Directives:
[1] In the text on vehicle power, transcribe the portion starting at "I am guessing" and ending at "use the inverter.".
[2] According to the text on vehicle power, why does the writer run the laptop through a cheap inverter even though that method is not the most efficient?

-- start Passage to read --

I am guessing 240V your not USA. I am so what I do may not apply as well?


For 12Vdc to 120Vac power I use a cheap inverter, plug the laptop into that with the grid wall wort adapter. Fast easy simple, not most effecient though. For vehicle use you probably don't care about a small loss, I don't, so I do that.


Get a 12V adapter, I use those for some things, mostly the stuff that came with them. If too costly to buy the right one then I use the inverter.


Others can say better how to charge 2 12V batteries seperate than I can. I have done this for 24V inverters in a van or truck. I think I just put diodes on the wires, each battery was charged at 12V from the vehicle but wired to the UPS as 24V. Been along time and I have done other things with like battery isolaters etc.. so maybe I wired something else up, but it worked.

 If you have "OK" but low batteries that won't hold allot of charge this might work, run engine as needed.

-- end Passage to read --
-- start Supplied data --

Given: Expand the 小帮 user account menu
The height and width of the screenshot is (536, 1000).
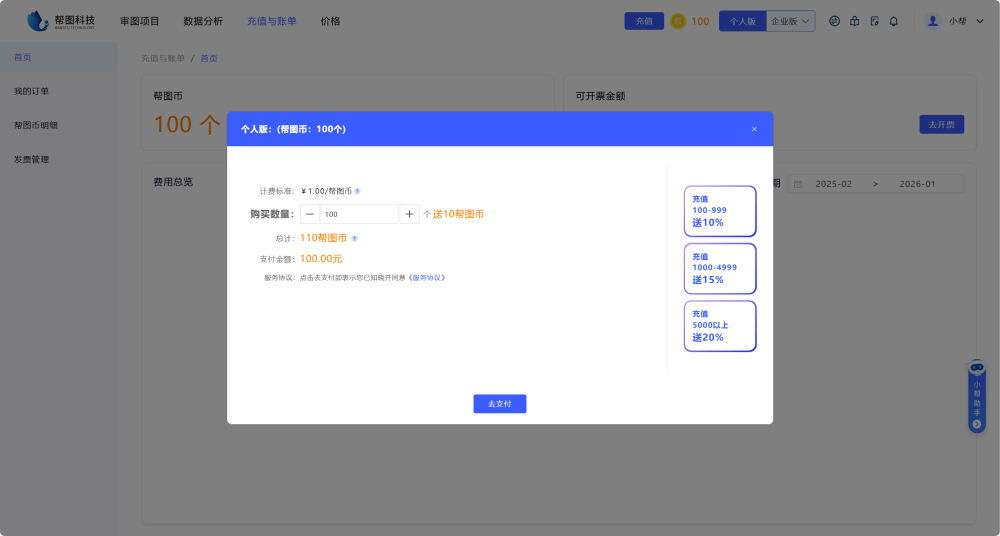Looking at the screenshot, I should click(x=950, y=21).
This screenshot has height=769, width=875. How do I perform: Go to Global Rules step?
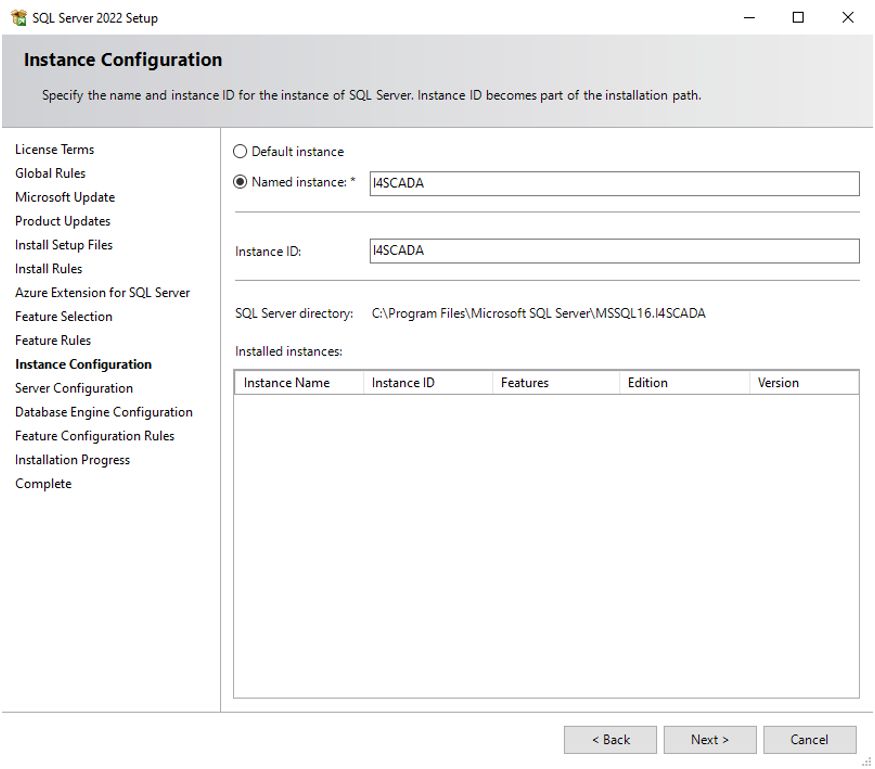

-- end Supplied data --

Outputs:
[1]
I am guessing 240V your not USA. I am so what I do may not apply as well?


For 12Vdc to 120Vac power I use a cheap inverter, plug the laptop into that with the grid wall wort adapter. Fast easy simple, not most effecient though. For vehicle use you probably don't care about a small loss, I don't, so I do that.


Get a 12V adapter, I use those for some things, mostly the stuff that came with them. If too costly to buy the right one then I use the inverter.

[2] The writer says the inverter setup is fast, easy, and simple. In a vehicle, a small loss of efficiency doesn't matter to the writer.